Given records
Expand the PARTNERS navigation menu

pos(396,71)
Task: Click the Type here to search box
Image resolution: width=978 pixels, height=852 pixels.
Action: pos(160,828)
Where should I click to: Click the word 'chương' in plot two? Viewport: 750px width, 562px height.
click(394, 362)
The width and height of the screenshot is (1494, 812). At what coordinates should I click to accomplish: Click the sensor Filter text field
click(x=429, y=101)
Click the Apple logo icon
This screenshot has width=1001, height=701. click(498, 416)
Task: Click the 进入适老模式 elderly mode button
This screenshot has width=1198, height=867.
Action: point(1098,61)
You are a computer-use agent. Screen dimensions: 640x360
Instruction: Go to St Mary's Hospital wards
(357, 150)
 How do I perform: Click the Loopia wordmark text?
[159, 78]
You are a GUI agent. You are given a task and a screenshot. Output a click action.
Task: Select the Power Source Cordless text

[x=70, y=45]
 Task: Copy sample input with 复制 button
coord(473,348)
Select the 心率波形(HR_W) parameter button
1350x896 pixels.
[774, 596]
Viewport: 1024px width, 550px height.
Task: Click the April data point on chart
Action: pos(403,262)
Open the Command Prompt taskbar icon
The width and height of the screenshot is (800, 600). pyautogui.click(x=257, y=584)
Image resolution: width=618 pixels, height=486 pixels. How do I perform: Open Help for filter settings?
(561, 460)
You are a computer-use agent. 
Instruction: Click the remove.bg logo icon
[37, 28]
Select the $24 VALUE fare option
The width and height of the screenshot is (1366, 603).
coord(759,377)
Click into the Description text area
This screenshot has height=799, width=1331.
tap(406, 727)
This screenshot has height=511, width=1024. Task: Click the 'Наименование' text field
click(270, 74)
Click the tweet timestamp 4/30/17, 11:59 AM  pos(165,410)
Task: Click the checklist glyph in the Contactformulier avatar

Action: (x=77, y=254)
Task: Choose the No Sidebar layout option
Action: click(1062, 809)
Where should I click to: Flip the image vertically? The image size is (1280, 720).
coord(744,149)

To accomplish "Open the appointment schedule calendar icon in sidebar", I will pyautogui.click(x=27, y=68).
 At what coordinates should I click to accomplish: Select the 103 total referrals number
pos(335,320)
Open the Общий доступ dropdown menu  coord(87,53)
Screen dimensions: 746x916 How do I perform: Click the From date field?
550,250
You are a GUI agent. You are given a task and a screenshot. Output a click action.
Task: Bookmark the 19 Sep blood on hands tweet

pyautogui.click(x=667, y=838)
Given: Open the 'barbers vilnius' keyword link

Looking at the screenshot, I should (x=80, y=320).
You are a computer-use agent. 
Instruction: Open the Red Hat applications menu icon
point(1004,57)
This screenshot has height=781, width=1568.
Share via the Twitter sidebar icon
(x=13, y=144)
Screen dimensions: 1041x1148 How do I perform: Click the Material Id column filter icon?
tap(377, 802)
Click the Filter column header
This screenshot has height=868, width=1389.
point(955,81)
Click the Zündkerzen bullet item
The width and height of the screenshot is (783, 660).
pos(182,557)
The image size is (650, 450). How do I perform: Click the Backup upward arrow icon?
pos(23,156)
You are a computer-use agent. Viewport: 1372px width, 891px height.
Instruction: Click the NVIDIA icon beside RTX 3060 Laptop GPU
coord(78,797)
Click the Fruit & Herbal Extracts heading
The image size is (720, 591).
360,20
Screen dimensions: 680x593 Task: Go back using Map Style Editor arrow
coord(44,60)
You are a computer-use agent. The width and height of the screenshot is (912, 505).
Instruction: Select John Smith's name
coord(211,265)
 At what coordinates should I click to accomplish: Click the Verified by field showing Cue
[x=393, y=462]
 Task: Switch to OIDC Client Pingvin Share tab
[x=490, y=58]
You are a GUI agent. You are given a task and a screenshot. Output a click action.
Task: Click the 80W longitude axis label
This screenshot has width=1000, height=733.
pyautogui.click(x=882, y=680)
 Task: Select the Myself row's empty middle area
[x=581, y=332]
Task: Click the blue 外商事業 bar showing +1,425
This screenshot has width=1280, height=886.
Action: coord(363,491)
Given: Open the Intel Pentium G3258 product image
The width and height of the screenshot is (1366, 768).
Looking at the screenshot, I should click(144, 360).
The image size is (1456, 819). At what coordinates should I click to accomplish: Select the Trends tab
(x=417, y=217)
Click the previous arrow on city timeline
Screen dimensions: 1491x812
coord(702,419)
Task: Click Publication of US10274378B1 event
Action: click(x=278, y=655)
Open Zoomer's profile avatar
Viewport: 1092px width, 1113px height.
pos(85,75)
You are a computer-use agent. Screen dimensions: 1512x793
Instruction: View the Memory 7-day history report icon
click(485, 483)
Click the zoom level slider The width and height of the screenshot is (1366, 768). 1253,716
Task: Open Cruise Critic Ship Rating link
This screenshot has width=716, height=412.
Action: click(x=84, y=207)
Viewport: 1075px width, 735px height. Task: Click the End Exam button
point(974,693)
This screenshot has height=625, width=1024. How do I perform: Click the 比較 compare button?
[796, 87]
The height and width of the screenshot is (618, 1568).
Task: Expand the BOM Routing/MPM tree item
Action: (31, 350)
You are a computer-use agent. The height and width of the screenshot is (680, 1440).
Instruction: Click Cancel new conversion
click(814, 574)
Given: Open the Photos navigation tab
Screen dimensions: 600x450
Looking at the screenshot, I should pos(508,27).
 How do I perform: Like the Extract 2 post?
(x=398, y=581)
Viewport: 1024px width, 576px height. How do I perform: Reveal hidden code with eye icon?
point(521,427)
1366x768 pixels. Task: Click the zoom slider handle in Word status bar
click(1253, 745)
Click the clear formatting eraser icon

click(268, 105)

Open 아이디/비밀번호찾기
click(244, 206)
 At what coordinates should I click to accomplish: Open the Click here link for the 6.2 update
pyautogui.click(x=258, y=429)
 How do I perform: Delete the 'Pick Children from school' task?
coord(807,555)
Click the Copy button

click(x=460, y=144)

Stated goal
Retype all of the items above, keeping every line the same.

Result for this task
Expand the PARTNERS navigation menu

pos(396,71)
Task: Click the Type here to search box
Image resolution: width=978 pixels, height=852 pixels.
Action: pos(160,828)
Where should I click to: Click the word 'chương' in plot two? Viewport: 750px width, 562px height.
click(394, 362)
The width and height of the screenshot is (1494, 812). At what coordinates should I click to accomplish: Click the sensor Filter text field
click(x=429, y=101)
Click the Apple logo icon
This screenshot has width=1001, height=701. click(498, 416)
Task: Click the 进入适老模式 elderly mode button
This screenshot has width=1198, height=867.
Action: point(1098,61)
You are a computer-use agent. Screen dimensions: 640x360
Instruction: Go to St Mary's Hospital wards
(357, 150)
 How do I perform: Click the Loopia wordmark text?
[159, 78]
You are a GUI agent. You are given a task and a screenshot. Output a click action.
Task: Select the Power Source Cordless text

[x=70, y=45]
 Task: Copy sample input with 复制 button
coord(473,348)
Select the 心率波形(HR_W) parameter button
1350x896 pixels.
[774, 596]
Viewport: 1024px width, 550px height.
Task: Click the April data point on chart
Action: pos(403,262)
Open the Command Prompt taskbar icon
The width and height of the screenshot is (800, 600). pyautogui.click(x=257, y=584)
Image resolution: width=618 pixels, height=486 pixels. How do I perform: Open Help for filter settings?
(561, 460)
You are a computer-use agent. 
Instruction: Click the remove.bg logo icon
[37, 28]
Select the $24 VALUE fare option
The width and height of the screenshot is (1366, 603).
coord(759,377)
Click into the Description text area
This screenshot has height=799, width=1331.
tap(406, 727)
This screenshot has height=511, width=1024. Task: Click the 'Наименование' text field
click(270, 74)
Click the tweet timestamp 4/30/17, 11:59 AM  pos(165,410)
Task: Click the checklist glyph in the Contactformulier avatar

Action: (x=77, y=254)
Task: Choose the No Sidebar layout option
Action: click(1062, 809)
Where should I click to: Flip the image vertically? The image size is (1280, 720).
coord(744,149)

To accomplish "Open the appointment schedule calendar icon in sidebar", I will pyautogui.click(x=27, y=68).
 At what coordinates should I click to accomplish: Select the 103 total referrals number
pos(335,320)
Open the Общий доступ dropdown menu  coord(87,53)
Screen dimensions: 746x916 How do I perform: Click the From date field?
550,250
You are a GUI agent. You are given a task and a screenshot. Output a click action.
Task: Bookmark the 19 Sep blood on hands tweet

pyautogui.click(x=667, y=838)
Given: Open the 'barbers vilnius' keyword link

Looking at the screenshot, I should (x=80, y=320).
You are a computer-use agent. 
Instruction: Open the Red Hat applications menu icon
point(1004,57)
This screenshot has height=781, width=1568.
Share via the Twitter sidebar icon
(x=13, y=144)
Screen dimensions: 1041x1148 How do I perform: Click the Material Id column filter icon?
tap(377, 802)
Click the Filter column header
This screenshot has height=868, width=1389.
point(955,81)
Click the Zündkerzen bullet item
The width and height of the screenshot is (783, 660).
pos(182,557)
The image size is (650, 450). How do I perform: Click the Backup upward arrow icon?
pos(23,156)
You are a computer-use agent. Viewport: 1372px width, 891px height.
Instruction: Click the NVIDIA icon beside RTX 3060 Laptop GPU
coord(78,797)
Click the Fruit & Herbal Extracts heading
The image size is (720, 591).
360,20
Screen dimensions: 680x593 Task: Go back using Map Style Editor arrow
coord(44,60)
You are a computer-use agent. The width and height of the screenshot is (912, 505).
Instruction: Select John Smith's name
coord(211,265)
 At what coordinates should I click to accomplish: Click the Verified by field showing Cue
[x=393, y=462]
 Task: Switch to OIDC Client Pingvin Share tab
[x=490, y=58]
You are a GUI agent. You are given a task and a screenshot. Output a click action.
Task: Click the 80W longitude axis label
This screenshot has width=1000, height=733.
pyautogui.click(x=882, y=680)
 Task: Select the Myself row's empty middle area
[x=581, y=332]
Task: Click the blue 外商事業 bar showing +1,425
This screenshot has width=1280, height=886.
Action: coord(363,491)
Given: Open the Intel Pentium G3258 product image
The width and height of the screenshot is (1366, 768).
Looking at the screenshot, I should click(144, 360).
The image size is (1456, 819). At what coordinates should I click to accomplish: Select the Trends tab
(x=417, y=217)
Click the previous arrow on city timeline
Screen dimensions: 1491x812
coord(702,419)
Task: Click Publication of US10274378B1 event
Action: click(x=278, y=655)
Open Zoomer's profile avatar
Viewport: 1092px width, 1113px height.
pos(85,75)
You are a computer-use agent. Screen dimensions: 1512x793
Instruction: View the Memory 7-day history report icon
click(485, 483)
Click the zoom level slider The width and height of the screenshot is (1366, 768). 1253,716
Task: Open Cruise Critic Ship Rating link
This screenshot has width=716, height=412.
Action: click(x=84, y=207)
Viewport: 1075px width, 735px height. Task: Click the End Exam button
point(974,693)
This screenshot has height=625, width=1024. How do I perform: Click the 比較 compare button?
[796, 87]
The height and width of the screenshot is (618, 1568).
Task: Expand the BOM Routing/MPM tree item
Action: (31, 350)
You are a computer-use agent. The height and width of the screenshot is (680, 1440).
Instruction: Click Cancel new conversion
click(814, 574)
Given: Open the Photos navigation tab
Screen dimensions: 600x450
Looking at the screenshot, I should pos(508,27).
 How do I perform: Like the Extract 2 post?
(x=398, y=581)
Viewport: 1024px width, 576px height. How do I perform: Reveal hidden code with eye icon?
point(521,427)
1366x768 pixels. Task: Click the zoom slider handle in Word status bar
click(1253, 745)
Click the clear formatting eraser icon

click(268, 105)

Open 아이디/비밀번호찾기
click(244, 206)
 At what coordinates should I click to accomplish: Open the Click here link for the 6.2 update
pyautogui.click(x=258, y=429)
 How do I perform: Delete the 'Pick Children from school' task?
coord(807,555)
Click the Copy button

click(x=460, y=144)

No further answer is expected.